TASK OBJECTIVE: Update the rows from the line with "This screenshot has height=504, width=1000." up to and including the line with "coord(471,122)", changing "Paid" to "Organic" and leaving everything else as it is.

######

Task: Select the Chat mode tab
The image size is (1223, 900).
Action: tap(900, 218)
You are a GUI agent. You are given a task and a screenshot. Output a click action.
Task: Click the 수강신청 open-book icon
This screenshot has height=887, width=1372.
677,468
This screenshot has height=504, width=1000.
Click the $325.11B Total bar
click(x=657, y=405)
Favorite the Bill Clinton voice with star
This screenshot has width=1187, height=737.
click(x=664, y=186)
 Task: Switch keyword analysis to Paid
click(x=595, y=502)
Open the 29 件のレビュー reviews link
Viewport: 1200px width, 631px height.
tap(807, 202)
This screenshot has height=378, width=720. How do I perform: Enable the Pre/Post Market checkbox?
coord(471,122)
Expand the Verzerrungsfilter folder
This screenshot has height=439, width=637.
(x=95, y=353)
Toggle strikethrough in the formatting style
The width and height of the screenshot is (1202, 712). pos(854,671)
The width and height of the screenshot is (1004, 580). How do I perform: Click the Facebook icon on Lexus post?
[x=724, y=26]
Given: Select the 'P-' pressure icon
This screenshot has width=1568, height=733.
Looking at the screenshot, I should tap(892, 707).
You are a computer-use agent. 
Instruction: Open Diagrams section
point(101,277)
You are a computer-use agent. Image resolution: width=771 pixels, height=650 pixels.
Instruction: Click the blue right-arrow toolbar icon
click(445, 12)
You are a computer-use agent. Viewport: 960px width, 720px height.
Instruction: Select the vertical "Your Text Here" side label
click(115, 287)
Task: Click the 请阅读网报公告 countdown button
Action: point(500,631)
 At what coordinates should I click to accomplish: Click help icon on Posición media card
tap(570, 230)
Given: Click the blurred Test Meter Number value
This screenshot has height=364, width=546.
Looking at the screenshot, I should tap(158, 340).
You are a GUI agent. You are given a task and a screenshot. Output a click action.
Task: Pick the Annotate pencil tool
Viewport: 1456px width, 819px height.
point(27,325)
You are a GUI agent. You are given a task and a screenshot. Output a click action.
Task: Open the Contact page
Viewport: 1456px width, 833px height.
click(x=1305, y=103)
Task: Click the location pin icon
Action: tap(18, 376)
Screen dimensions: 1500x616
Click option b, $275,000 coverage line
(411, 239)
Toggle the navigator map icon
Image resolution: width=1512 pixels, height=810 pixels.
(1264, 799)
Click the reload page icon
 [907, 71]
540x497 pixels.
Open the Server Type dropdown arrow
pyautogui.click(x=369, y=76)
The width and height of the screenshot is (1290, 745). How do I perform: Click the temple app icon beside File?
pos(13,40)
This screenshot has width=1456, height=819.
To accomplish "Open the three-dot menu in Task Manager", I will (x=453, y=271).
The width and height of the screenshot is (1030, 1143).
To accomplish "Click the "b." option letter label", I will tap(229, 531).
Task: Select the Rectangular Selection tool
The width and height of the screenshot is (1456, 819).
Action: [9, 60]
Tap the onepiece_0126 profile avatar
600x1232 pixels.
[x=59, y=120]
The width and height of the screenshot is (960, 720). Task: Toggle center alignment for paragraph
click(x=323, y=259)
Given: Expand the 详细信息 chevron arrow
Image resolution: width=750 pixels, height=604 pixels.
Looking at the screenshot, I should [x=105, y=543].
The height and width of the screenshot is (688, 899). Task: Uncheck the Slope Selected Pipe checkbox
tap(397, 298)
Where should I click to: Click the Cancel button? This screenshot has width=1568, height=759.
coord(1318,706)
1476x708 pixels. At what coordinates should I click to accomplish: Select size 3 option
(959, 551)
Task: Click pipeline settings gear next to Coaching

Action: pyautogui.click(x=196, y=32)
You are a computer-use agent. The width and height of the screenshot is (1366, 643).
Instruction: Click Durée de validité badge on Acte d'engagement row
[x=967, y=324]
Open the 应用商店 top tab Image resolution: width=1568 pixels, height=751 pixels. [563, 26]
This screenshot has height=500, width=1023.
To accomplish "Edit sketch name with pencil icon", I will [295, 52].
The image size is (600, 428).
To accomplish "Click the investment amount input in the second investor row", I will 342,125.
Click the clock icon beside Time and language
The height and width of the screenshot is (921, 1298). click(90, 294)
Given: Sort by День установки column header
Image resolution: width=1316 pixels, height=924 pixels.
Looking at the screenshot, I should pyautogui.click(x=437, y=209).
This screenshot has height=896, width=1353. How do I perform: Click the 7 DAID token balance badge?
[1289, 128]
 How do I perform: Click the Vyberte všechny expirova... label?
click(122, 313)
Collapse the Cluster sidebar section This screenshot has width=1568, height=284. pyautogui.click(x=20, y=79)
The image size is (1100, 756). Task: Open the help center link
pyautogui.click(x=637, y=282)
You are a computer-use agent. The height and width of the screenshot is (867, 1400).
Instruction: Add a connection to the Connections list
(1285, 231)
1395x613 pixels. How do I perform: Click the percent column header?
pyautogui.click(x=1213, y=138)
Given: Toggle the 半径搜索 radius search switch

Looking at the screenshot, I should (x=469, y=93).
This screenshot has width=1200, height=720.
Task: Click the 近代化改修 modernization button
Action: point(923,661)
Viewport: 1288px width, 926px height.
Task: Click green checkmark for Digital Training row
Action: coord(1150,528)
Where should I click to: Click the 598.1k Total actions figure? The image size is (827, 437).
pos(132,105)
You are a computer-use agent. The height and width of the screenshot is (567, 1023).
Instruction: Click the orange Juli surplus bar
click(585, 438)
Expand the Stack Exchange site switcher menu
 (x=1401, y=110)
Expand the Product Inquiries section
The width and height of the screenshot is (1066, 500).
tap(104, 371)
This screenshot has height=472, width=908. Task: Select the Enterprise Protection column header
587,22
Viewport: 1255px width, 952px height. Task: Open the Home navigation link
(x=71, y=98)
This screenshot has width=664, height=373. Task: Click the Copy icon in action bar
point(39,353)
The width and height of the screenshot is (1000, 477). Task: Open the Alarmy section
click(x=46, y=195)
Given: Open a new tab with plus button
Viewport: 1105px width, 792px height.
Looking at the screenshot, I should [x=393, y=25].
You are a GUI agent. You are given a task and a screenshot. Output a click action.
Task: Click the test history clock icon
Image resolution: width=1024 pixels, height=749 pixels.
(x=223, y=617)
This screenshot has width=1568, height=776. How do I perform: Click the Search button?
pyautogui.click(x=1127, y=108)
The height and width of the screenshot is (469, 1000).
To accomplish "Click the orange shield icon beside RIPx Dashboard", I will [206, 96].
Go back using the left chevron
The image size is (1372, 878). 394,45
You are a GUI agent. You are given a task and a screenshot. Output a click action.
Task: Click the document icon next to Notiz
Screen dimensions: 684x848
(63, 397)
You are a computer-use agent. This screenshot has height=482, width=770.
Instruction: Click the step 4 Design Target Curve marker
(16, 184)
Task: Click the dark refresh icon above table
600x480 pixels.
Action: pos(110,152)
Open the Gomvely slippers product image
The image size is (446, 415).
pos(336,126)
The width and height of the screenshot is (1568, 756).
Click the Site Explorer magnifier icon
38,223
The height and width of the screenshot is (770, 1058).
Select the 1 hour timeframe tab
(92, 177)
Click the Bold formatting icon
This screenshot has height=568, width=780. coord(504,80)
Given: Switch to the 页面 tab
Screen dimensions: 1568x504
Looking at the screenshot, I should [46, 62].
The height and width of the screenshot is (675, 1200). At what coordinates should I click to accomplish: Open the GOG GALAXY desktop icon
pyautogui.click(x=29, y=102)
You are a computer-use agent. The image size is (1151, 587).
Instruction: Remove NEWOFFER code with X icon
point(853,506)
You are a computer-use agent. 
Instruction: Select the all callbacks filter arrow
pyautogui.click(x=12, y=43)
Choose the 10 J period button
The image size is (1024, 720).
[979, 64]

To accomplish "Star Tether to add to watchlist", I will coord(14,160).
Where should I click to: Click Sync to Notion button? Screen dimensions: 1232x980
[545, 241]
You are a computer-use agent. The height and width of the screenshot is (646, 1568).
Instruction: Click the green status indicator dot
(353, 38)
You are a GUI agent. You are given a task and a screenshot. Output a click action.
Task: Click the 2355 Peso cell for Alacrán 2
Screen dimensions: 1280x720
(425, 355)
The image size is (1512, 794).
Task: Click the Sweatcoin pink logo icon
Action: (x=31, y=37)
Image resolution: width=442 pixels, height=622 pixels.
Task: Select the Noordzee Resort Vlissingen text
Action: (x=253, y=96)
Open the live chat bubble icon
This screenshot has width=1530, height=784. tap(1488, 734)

######

EXERCISE RESULT:
This screenshot has height=504, width=1000.
Click the $325.11B Total bar
click(x=657, y=405)
Favorite the Bill Clinton voice with star
This screenshot has width=1187, height=737.
click(x=664, y=186)
 Task: Switch keyword analysis to Organic
click(x=595, y=502)
Open the 29 件のレビュー reviews link
Viewport: 1200px width, 631px height.
tap(807, 202)
This screenshot has height=378, width=720. How do I perform: Enable the Pre/Post Market checkbox?
coord(471,122)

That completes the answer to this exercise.